クノット氏は、今後数カ月の見通しには、感染拡大やワクチン接種の遅れが影を落としそうだが、一連の要因は、感染を制御できれば年央以降ポジティブサプライズが起こる可能性を示唆していると指摘。

「経済がわれわれのベースライン(予想)に沿って展開すれば、年後半からインフレや成長が改善する見込みだ。そうなれば、第3・四半期からPEPPを徐々に縮小し、想定通り2022年3月に終了することが可能になるとみられる」と述べた。

ECBは先月、米国債価格下落を主因とする利回り上昇が景気回復を阻みかねないとの懸念からPEPPでの債券買い入れを拡大した。

その後、利回りは落ち着いた。クノット氏は、インフレ調整後の利回りは年初の低水準近くに下がっており、心地良い水準との認識を示した。「実質金利が概ね安定していれば、名目金利の上昇はインフレ期待の高まりが原因で、わたしは満足だ」と語った。

<「PEPP終了イコール緩和終了」ではない>

現在、ユーロ圏経済で低迷しているのは、主に新型コロナ感染拡大防止のためのロックダウン(都市封鎖)の影響をまともに受けているサービス部門。製造業や貿易などは予想以上に上手く適応し、パンデミック前よりも良い状態にあるセクターもある。

国際通貨基金(IMF)は6日発表した世界経済見通しで、ユーロ圏の今年の成長率予想を4.2%から4.4%に上方修正。
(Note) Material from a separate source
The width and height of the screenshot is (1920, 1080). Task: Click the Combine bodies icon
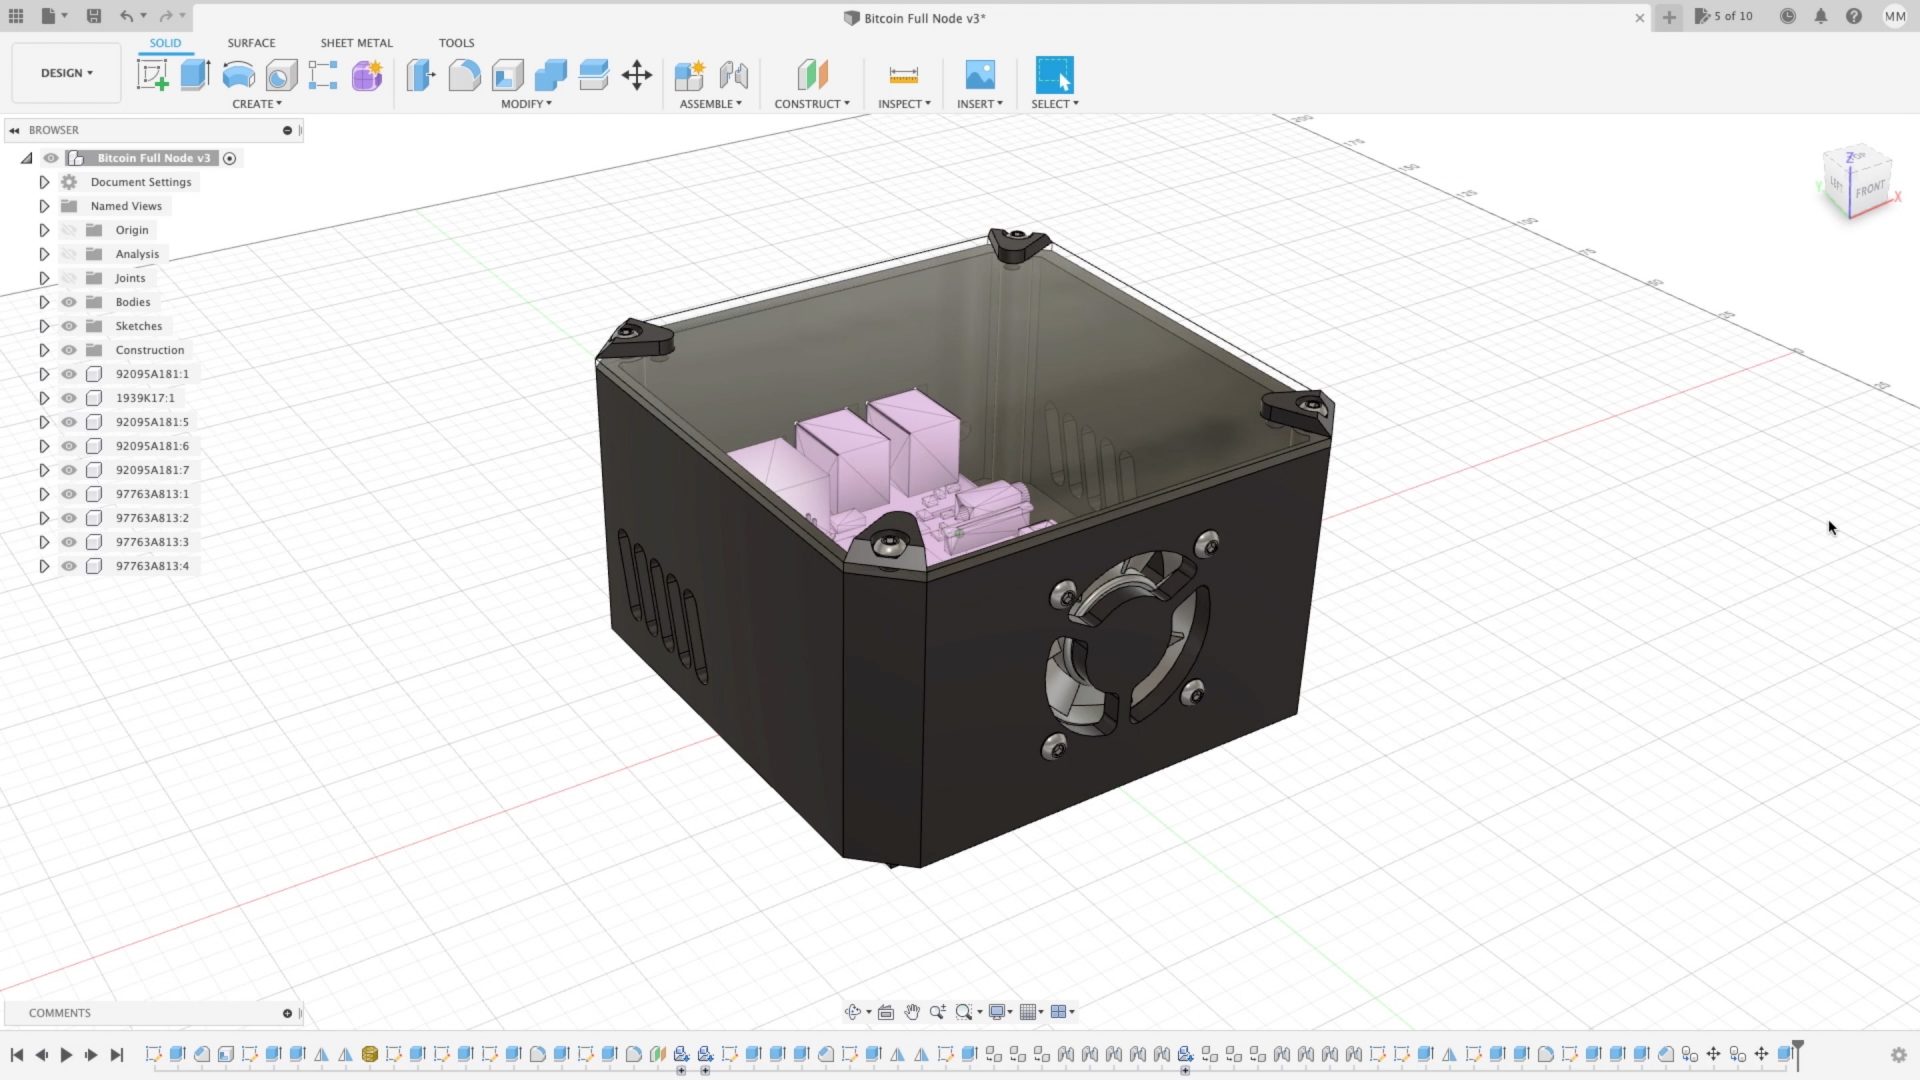pos(550,75)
長引くロックダウンによる生産損失は、経済活動を再開できれば、十二分に取り返せるとの見方を示した。

クノット氏は「年後半に力強い回復を予想できる十分な根拠がある」と述べ、消費者は積み上げていた貯えを使おうとしているほか、さらなる財政刺激策が予定され、外部環境も急速に改善したと指摘した。

「悪化は短期的なもので、それ以降の見通しはさほど変わっていない」と述べた。

ECBが予想するように回復はインフレの大幅上昇につながる可能性があるが、労働市場の弱さを考えると、インフレ加速は一時的なものにとどまりそうで、数年にわたり目標を下回り続けるとの見方を示した。

財政面の支援が十分ではないとの懸念については、政府の対応は当初の状況よりも良いと指摘した。

クノット氏は、たとえ今年PEPPを縮小し始めることができても、インフレは依然非常に低水準にとどまりECBがその他の措置を調整することはできないとの見方を示し「緊急措置の終了は、緩和的金融政策スタンスの終了とイコールではない」と述べた。